I personally wouldn't say its obsolete until there is a significant lack of replacement parts or, essential bios functionality requirements for running the software are unavailable in updates.

Although Spectre and Meltdown may make it look like this is the case, I am reminded of the immortal words of Thomas Edison who said, paraphrased - nothing good ever just works, it needs working on.

>I attach a copy of the present build spec:
>a.. <ca.pcpartpicker.com -- deb8_PC_business_24_7_duty_bare_v1 -
>summary - Steve_Petrie - 20170722.odt.pdf>; 
>b.. <ca.pcpartpicker.com -- deb8_PC_business_24_7_duty_bare_v1 -
>accessories - Steve_Petrie - 20170722.odt.pdf>;
>* * *
>* * *
>It seems to me that, with regard to the Intel Meltdown bug, I have two
>basic options:
>a.. 1. Just accept the Meltdown bug situation, proceed with the PC
>build using the Intel CPU, and live with the perforrmance hit that
>comes with the fix in the Linux kernel for the Meltdown bug.

This is what I'll have to do, having already assembled my base box on an Z370 w/ Intel i-7 8700. 

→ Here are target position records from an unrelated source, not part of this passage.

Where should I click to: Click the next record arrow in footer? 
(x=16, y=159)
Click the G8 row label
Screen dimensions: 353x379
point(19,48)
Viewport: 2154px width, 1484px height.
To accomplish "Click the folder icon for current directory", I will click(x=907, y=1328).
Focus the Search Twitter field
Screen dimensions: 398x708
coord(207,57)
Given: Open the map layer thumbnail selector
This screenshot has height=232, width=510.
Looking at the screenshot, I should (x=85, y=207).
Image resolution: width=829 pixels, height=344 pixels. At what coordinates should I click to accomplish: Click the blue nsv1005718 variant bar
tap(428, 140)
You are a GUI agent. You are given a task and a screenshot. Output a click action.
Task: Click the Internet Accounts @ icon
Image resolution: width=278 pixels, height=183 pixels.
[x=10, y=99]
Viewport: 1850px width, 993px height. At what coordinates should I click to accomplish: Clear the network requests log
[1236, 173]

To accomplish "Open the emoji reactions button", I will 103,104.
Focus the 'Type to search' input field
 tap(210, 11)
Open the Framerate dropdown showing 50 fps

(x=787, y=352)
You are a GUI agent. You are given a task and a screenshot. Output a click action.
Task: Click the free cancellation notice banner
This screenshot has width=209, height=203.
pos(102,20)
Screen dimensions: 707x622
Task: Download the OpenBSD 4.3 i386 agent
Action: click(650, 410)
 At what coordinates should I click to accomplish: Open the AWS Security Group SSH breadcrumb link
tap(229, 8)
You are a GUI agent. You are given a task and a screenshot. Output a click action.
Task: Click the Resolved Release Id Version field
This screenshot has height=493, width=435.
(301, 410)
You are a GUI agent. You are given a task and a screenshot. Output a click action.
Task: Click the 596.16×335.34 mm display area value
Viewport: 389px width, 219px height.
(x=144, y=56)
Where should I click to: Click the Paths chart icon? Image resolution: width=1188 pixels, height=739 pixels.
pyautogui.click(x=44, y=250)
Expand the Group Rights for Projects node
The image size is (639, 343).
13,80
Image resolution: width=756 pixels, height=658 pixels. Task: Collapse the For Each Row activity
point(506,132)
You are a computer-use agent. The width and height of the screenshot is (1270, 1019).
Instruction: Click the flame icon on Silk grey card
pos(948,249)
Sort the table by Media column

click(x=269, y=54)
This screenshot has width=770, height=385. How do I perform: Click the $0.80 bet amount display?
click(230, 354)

My choices were based on the fact that the Z370 was designed with only forward compatibility in mind and i-7x was a mature 14nm manufacturing technology. Heck I bought two Z370 motherboards, fully expecting to relegate my current i7 CPU to headless storage. I figured by the time I migrate my data from ISA/PATA disk storage, I'd be ready for the next generation, mostly due to the obsolete MB etc. in my rack. The next Intel gen is 10nm. This is much more densely configured. In fact that density is a big part of the problem.

Think Rowhammer, but on the CPU die.


While Rowhammer can use electrical/thermal anomalies to flip bits; in terms of Meltdown et al, a similar buffering scheme, or kernel isolation if you prefer, is compromised by these current exploits. 

>b.. 2. Invest a week or two to investigate AMD CPU options that will
>avoid altogether the Intel Meltdown bug. This strategy could lead to a
>lengthy necessary respecification of other components in the PC build
>spec, depending on how an AMD architecture fits with peripherals.
>An ARM CPU is not an option, as one of the other operating system I
>plan to run on the new PC is DragonFlyBSD, which only runs on Intel and
>AMD processors (not ARM).

Waiting won't necessarily hurt, but it won't necessarily change anything. As consumers, we believe what we are told by experts about zero day exploits, this is one of those days.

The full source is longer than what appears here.